### [About this exercise]
If a line includes "computer", copy it out of the entries.

(Stored data entries)
================
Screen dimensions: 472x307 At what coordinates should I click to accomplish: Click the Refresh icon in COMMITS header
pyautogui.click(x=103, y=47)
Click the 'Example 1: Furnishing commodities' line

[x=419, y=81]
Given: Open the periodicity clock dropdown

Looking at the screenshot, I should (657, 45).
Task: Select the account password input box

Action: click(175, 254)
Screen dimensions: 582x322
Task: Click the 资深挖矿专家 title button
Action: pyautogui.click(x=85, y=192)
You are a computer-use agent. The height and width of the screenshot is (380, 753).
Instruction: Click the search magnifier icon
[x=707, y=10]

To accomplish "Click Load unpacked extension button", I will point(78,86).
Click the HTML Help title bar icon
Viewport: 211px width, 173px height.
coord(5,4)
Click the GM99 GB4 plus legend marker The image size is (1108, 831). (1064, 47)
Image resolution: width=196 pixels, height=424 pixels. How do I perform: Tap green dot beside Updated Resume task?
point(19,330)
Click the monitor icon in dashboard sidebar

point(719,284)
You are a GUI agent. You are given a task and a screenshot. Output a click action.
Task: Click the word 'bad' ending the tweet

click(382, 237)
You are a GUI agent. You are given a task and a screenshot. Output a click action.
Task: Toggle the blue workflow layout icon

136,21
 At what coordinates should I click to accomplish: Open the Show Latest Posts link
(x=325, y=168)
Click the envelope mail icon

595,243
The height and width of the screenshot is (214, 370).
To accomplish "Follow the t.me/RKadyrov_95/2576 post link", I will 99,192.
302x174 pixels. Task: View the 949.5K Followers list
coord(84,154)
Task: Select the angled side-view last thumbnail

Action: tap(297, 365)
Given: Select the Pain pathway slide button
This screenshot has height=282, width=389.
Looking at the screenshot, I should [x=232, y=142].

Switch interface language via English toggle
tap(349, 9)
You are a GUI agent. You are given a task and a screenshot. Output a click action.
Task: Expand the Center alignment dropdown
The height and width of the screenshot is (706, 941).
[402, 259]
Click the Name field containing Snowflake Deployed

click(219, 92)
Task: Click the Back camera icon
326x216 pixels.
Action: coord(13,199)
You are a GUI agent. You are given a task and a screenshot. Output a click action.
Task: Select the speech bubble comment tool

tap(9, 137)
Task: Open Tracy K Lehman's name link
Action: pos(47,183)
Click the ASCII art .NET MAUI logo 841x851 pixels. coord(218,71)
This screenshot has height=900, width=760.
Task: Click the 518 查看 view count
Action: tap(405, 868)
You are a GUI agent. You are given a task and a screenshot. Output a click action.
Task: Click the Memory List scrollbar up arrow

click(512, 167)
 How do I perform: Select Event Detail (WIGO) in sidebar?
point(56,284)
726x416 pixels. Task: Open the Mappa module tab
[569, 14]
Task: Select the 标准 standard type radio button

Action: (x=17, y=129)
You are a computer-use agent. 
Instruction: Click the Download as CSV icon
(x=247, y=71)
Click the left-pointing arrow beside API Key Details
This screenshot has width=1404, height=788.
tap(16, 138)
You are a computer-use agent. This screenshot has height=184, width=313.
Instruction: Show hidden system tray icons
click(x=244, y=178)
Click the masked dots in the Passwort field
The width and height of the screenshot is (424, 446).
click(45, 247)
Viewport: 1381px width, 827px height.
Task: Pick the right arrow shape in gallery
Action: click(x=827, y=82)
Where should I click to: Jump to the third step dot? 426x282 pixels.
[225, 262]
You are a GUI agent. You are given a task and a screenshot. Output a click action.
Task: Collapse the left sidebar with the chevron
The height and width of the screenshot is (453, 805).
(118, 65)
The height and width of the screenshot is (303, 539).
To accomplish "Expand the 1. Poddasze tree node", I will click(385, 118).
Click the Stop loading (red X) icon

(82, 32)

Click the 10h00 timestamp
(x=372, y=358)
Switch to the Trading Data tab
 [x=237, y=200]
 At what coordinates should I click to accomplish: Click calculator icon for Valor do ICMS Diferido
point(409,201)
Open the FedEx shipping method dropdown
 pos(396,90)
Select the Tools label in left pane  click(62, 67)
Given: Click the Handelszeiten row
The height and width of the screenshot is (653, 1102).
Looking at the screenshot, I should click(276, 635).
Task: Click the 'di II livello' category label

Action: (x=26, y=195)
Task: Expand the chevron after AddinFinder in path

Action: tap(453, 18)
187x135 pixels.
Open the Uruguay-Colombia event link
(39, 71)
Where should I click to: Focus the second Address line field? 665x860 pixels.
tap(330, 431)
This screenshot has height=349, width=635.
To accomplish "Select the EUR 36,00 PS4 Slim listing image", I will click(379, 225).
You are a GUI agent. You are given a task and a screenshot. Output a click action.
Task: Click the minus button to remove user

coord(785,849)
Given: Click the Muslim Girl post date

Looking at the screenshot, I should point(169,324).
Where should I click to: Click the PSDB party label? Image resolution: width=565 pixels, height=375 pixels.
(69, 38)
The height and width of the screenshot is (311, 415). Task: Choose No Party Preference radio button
================
### [Answer box]
You are a computer-use agent. The height and width of the screenshot is (380, 753).
You are a computer-use agent. 
You are a computer-use agent. This screenshot has height=184, width=313.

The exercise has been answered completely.